Thomas R. Barrett, M. Bamford, N. Bowden, B. Chuilon, T. Deighan, P. Efthymiou, M. Gorley, T. Grant, D. Horsley, M. Kovari, M. Tindall

Fusion Science and Technology / Volume 79 / Number 8 / November 2023 / Pages 1039-1050

Research Article / dx.doi.org/10.1080/15361055.2022.2147766

Received:August 18, 2022
Accepted:November 11, 2022
Published:October 6, 2023

The Combined Heating and Magnetic Research Apparatus (CHIMERA) fusion technology test facility is under construction. The facility will be uniquely capable of semi-integral testing of fusion materials and component modules up to the size of the ITER test blanket module box, under combined conditions of in-vacuum high heat flux, static and pulsed magnetic fields, and high-temperature/high-pressure water cooling.
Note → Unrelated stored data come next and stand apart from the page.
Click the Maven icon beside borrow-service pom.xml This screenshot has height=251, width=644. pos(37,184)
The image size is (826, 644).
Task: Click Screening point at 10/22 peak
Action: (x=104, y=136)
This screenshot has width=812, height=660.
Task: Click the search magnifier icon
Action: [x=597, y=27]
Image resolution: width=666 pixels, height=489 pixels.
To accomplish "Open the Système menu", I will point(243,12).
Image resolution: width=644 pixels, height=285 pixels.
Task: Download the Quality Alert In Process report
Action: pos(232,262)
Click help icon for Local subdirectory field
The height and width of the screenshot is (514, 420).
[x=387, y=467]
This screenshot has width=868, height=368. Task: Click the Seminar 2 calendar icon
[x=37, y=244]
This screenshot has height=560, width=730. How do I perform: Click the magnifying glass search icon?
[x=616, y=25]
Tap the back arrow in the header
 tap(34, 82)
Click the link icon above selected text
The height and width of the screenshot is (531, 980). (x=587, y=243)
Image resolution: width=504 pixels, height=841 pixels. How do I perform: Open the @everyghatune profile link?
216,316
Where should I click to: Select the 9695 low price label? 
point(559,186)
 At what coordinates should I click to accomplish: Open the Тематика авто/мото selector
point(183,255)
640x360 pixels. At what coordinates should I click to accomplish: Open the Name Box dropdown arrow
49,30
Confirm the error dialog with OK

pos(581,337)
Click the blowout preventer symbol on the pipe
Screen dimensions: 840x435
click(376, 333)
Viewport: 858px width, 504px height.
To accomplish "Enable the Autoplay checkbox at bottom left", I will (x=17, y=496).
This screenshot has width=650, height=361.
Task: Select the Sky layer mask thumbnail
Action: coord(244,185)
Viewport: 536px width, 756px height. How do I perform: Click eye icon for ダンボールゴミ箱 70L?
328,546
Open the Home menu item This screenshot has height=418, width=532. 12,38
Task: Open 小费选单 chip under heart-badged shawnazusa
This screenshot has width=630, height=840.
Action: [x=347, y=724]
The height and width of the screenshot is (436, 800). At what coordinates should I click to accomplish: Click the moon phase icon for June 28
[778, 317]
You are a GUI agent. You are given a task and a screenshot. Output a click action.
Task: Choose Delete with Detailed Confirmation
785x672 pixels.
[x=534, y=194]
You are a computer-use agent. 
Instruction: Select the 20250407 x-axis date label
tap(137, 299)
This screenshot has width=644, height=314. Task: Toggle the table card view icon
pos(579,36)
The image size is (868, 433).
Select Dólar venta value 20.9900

This paper reports the high-level capabilities of the CHIMERA baselined design and the planned program of testing and describes the proposed strategy for use of simulations for virtual testing, qualification, and in-situ monitoring.

The first step in testing of a component mock-up is to take data from as-built geometry and other measurements and transmit them to an integrated computational model that can closely mimic the physical asset and form a digital replica. Not only can this digital replica be queried in advance of physical testing in the facility, allowing optimization of the test program, but combined with subsequent test data, it also can deliver much greater insight into experimental results than can be obtained using test data alone. The digital replica is used as the basis for a digital twin, which is live coupled to the running experiment, and is under development as a proposed key facet of fusion reactor surveillance in-service. Physical mock-ups for testing can be subjected to in-vacuum heat flux up to 0.5 MW/m2 over the entire surface while within a strong horizontal magnetic field. The central field can be up to 4 T with a peak in the test region of 5 T. The same component mock-ups can also be subjected to repeated magnetic field pulses with ramp rate 12 T/s, which can simulate loading conditions of a plasma disruption. Facility upgrades are underway to include a liquid metal circulation loop to allow the study of magnetohydrodynamics effects and to add a high-heat-flux system using a very high-power continuous-wave laser to achieve divertor-relevant heat fluxes of 20 MW/m2 over the area of a small-scale mock-up. Four examples are given to illustrate the physical testing program that is currently foreseen.